#### Complete the following:
1 – Print the portion of the article on Turkey's crypto regulation that begins at the words "The CBRT has" and stops after the words "Turkish central bank.", copying it without any change.
2 – List every section heading in the article on Turkey's crypto regulation below.
3 – Answer the following questions using the article on Turkey's crypto regulation below.
(a) On what date did the law take effect?
(b) How does the third provision classify cryptocurrency?
(c) Who executes the provisions of the crypto regulation?

Crypto regulation is getting strict globally since cryptocurrency is getting mainstream attention. Stringent regulations in China are one of the reasons behind the current crypto market crash. In recent developments, Turkey has also published cryptocurrency regulation, which is the first of its kind in the country. Indeed, the decree has been set up by the Central Bank of the Republic of Turkey (CBRT). The directive is styled on the use of digital assets in payments. And the law took effect on April 30, 2021, in the Official Gazette numbered 314561.

Turkish CBRT has published crypto regulation

The CBRT has released the first crypto regulation of Turkey. The rules include four provisions, among which the first four are noteworthy. However, the latest released provisions are going to hurt the Turkish crypto industry. Furthermore, the provisions of the crypto regulation are known to be executed by the President of the Turkish central bank.

Turkish citizens cannot use cryptocurrency for payments

The first point of the provisions has clearly mentioned that Turkish citizens cannot use cryptocurrency directly in exchange for goods and services in the country. Secondly, the central bank has also clarified that the citizens will not use cryptocurrency as payment services. Moreover, the residence also cannot issue e-money.

In the third provision, the central bank has mentioned that cryptocurrency is an unqualified intangible asset. Following the fact, such assets cannot be used by the citizen for payments. Moreover, no services will be offered to use digital assets as a method of payment.

No crypto-related business models

The fourth provision is snatching the right from the local business involving cryptocurrency in their firms. The central bank has stated that the industry can include cryptocurrency directly or indirectly as a payment method. Moreover, no organizations can offer services related to such business models. On the other side, the fourth provision’s part 2 mentioned that payment institutions could not mediate on crypto-related platforms. Such platforms include trading, custody, transfer, and other related services.

Hence after China, Turkey has cleared its stance over virtual assets. And now, there is another country with strict regulations on cryptocurrencies. Therefore, Turkish citizens cannot use digital assets as a method of payment in the country.

#### Provided data:
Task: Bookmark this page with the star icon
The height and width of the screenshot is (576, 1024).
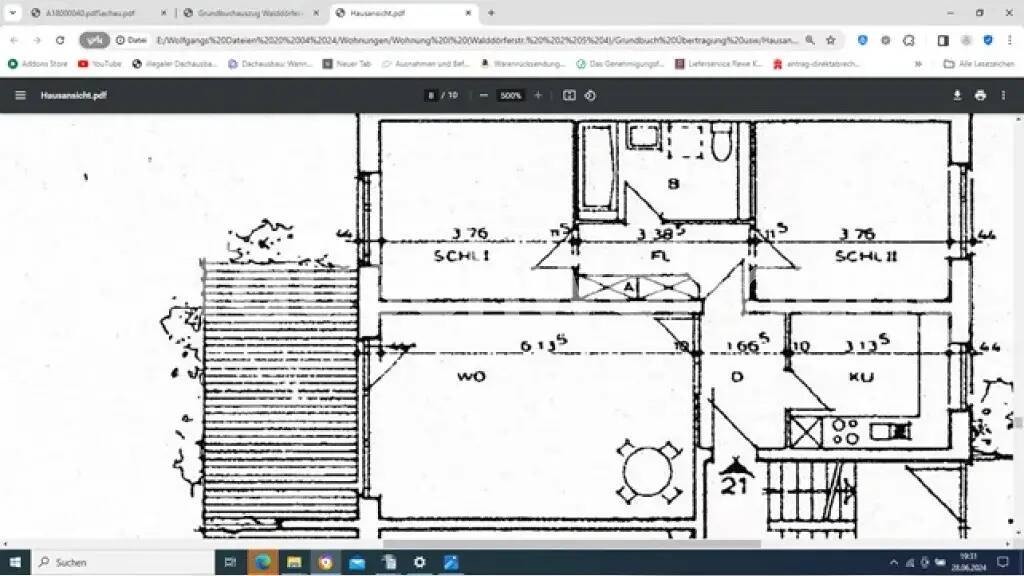Action: (830, 40)

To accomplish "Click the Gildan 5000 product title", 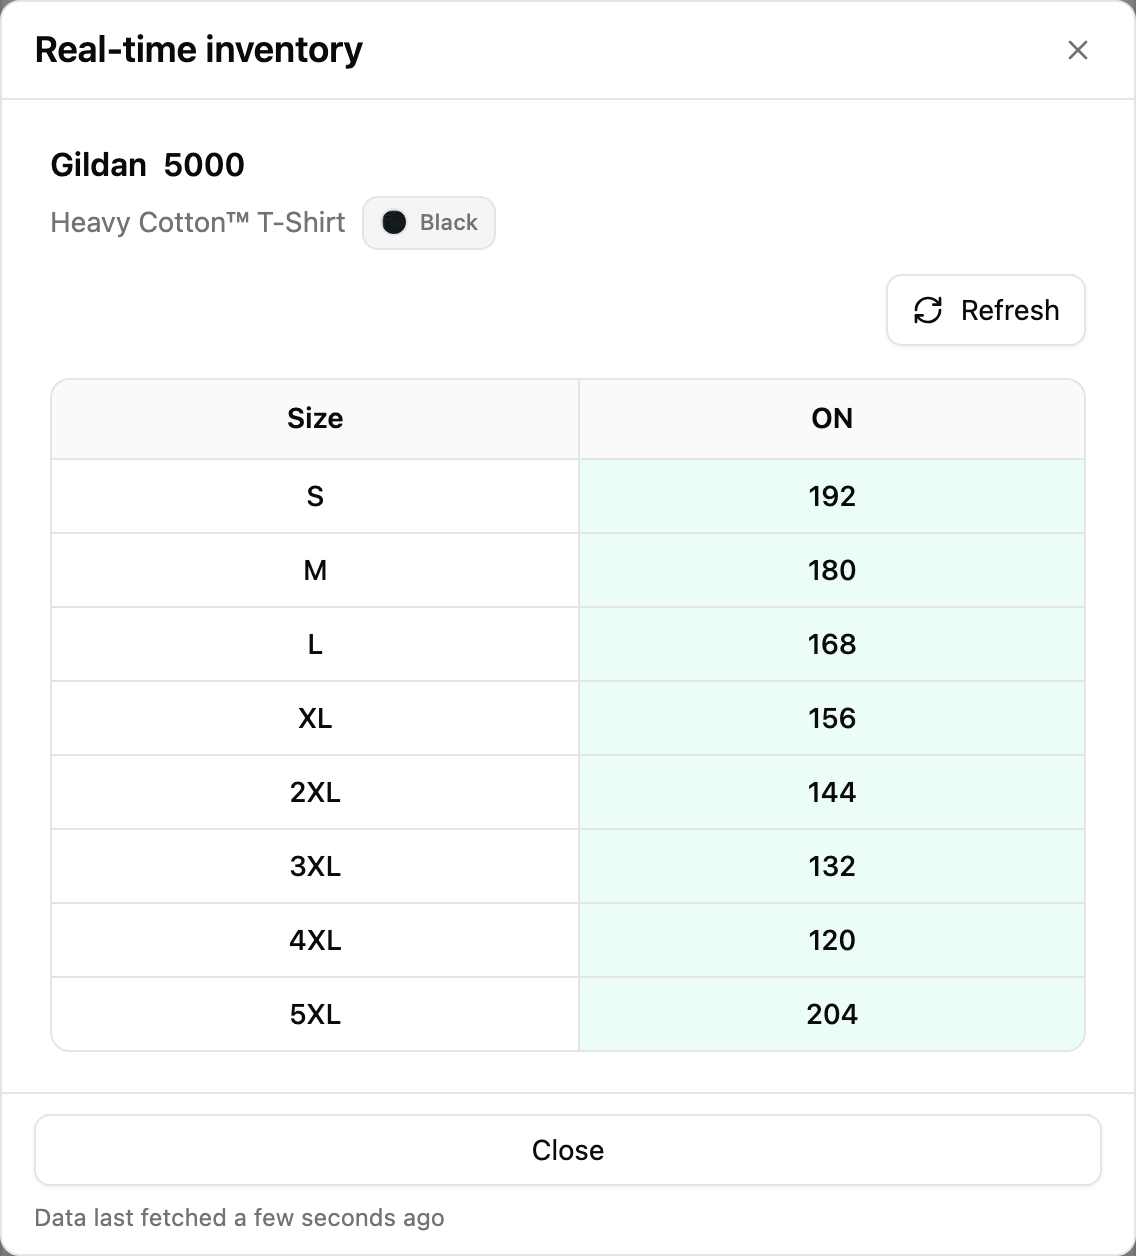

#### Answers:
1 –
The CBRT has released the first crypto regulation of Turkey. The rules include four provisions, among which the first four are noteworthy. However, the latest released provisions are going to hurt the Turkish crypto industry. Furthermore, the provisions of the crypto regulation are known to be executed by the President of the Turkish central bank.

2 –
Turkish CBRT has published crypto regulation
Turkish citizens cannot use cryptocurrency for payments
No crypto-related business models

3 –
(a) April 30, 2021
(b) As an unqualified intangible asset
(c) The President of the Turkish central bank